Well, more of them are in the Fuglsang mould than the Špilak mould, but there are plenty of people who have underachieved in Grand Tours relative to their perceived talent because of inconsistency. That's the key factor really, needing to be consistent over three weeks. I mean, take somebody like Richie Porte. It took him nearly a decade to better his first GT result which was achieved with a time gift from a breakaway, and despite win after win in major one day races, he would always capitulate in the Grand Tours. It's taken him until 35 to finally make a podium. Then there's people like Rui Costa, who have won the Tour de Suisse three times, four podiums at Romandie, one at Paris-Nice and one at the Dauphiné - and he only has one top 20 in any GT, though he has won multiple stages of the Tour including in the midst of week 3. Frank Vandenbroucke won Paris-Nice, the Österreichrundfahrt and the Volta a Galiza (not a high level race but a mountainous one) but apart from his 12th in the '99 Vuelta registered a 50th and three DNFs in Grand Tours. Davide Rebellin has both won and podiumed Paris-Nice, Tirreno-Adriatico (though it wasn't really a GC riders' race when he did in fairness), the mountainous but not high-level Brixia Tour (winning twice) and the Sibiu Tour, podiumed País Vasco and the Ruta del Sol, and managed several top 5s and top 10s at Romandie, Suisse, País Vasco and the Deutschlandtour (at the era when it was targeting being a GC rider's race during the Ullrich era) and apart from two top 10s all the way back in 1996 hasn't been remotely competitive at a Grand Tour, recording 11 DNFs from his last 12 attempts. Marc Soler has time to rectify this, but he has won l'Avenir and Paris-Nice, got two top 5s at Catalunya and a top 10 at Suisse, but has always struggled with up and down form in GTs which is largely why he has never advanced to the stage of justifying leading one. First half of Luís León Sánchez' career is similar, he got things together in 2010 to make the bottom end of the top 10 in the Tour and the Vuelta but never even came close to that again.

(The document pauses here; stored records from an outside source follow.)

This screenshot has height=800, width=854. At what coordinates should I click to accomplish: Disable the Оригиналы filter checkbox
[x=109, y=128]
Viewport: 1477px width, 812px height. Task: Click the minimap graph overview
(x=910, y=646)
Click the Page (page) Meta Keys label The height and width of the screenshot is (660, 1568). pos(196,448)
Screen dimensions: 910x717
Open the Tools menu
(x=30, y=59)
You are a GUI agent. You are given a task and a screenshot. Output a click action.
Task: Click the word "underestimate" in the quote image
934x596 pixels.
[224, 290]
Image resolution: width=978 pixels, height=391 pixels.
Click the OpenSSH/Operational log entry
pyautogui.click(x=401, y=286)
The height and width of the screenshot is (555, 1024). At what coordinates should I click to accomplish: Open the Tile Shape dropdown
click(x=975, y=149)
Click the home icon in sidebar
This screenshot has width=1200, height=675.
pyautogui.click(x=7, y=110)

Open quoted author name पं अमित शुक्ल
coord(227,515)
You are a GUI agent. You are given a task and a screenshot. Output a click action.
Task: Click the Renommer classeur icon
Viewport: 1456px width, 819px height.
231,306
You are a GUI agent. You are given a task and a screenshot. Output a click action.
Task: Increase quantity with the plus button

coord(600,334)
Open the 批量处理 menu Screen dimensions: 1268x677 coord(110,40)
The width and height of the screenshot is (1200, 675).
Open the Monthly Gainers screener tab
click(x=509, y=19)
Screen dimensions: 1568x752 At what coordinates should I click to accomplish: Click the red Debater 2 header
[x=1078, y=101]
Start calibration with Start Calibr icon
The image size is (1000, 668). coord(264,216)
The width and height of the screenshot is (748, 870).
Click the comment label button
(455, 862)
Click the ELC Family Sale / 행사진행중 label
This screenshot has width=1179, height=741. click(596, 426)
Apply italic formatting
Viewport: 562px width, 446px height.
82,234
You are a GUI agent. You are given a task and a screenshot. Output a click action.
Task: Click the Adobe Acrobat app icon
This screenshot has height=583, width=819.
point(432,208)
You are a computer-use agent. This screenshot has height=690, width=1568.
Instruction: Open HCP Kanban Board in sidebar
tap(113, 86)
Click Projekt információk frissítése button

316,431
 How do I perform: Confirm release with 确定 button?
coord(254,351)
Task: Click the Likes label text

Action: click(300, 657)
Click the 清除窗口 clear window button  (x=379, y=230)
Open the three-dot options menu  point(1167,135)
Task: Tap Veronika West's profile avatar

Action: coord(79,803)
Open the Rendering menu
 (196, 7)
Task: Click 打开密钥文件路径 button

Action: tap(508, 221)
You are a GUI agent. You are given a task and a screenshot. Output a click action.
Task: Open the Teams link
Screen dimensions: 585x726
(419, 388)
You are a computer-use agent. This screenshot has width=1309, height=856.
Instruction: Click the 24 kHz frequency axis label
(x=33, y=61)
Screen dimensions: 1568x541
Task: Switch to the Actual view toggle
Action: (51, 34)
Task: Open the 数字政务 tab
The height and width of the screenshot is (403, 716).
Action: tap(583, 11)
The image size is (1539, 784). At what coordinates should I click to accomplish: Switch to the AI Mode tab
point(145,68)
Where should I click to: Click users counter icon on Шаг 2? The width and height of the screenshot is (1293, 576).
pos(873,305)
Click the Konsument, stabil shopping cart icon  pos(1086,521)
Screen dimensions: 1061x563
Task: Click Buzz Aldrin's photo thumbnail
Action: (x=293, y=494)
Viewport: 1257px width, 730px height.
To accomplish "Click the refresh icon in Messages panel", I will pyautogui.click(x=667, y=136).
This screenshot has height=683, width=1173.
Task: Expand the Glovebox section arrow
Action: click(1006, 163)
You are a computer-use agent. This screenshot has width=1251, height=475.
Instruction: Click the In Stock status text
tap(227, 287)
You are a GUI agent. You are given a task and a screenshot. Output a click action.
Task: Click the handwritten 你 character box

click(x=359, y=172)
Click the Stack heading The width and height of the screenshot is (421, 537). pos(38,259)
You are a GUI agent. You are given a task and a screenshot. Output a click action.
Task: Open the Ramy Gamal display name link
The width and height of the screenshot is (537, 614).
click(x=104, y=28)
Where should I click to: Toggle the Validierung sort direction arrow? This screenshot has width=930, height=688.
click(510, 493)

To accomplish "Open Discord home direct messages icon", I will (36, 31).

Then there are people like Kruijswijk and Enric Más, whose results in GTs are better than over one week because their ability to recover is actually one of their greatest strengths, as they get better as the race goes on, or rather their level deteriorates less with time. Somebody like Špilak, who simply cannot deal with a three week race (and presumably that issue with the heat is a large part of that, since dealing with heat has to be a large factor in two out of the three Grand Tours in the present calendar), is a rarity as most riders can switch their aims around and drop time to stagehunt or go for secondary jerseys, or modify their tactics to suit the team (Rohan Dennis was the strongest climber in week 3 of the Giro, but if he had had to be up there at the front for the first two weeks and hadn't had the chance to drop time to the tune of two hours, would he have had enough left to climb at that level? Impossible to ever know), but the number of riders who have the talent and can feasibly be good after three weeks, but can't do it day in, day out for those three weeks without a bad day that costs them, is many. Plus of course there are people like Porte who do eventually figure it out, but it doesn't come until after their best physical years are behind them. And hell, there are some riders who have an insane palmarès of short stage races and are great enough that they do still score great GC results at Grand Tours, but struggle to convert that into the kind of level of wins that their results elsewhere suggest they should have - Sean Kelly being the ultimate example of this.
However, making any real pronouncements about whether Remco Evenepoel is or isn't such a rider at this point in his career is way, way, way premature.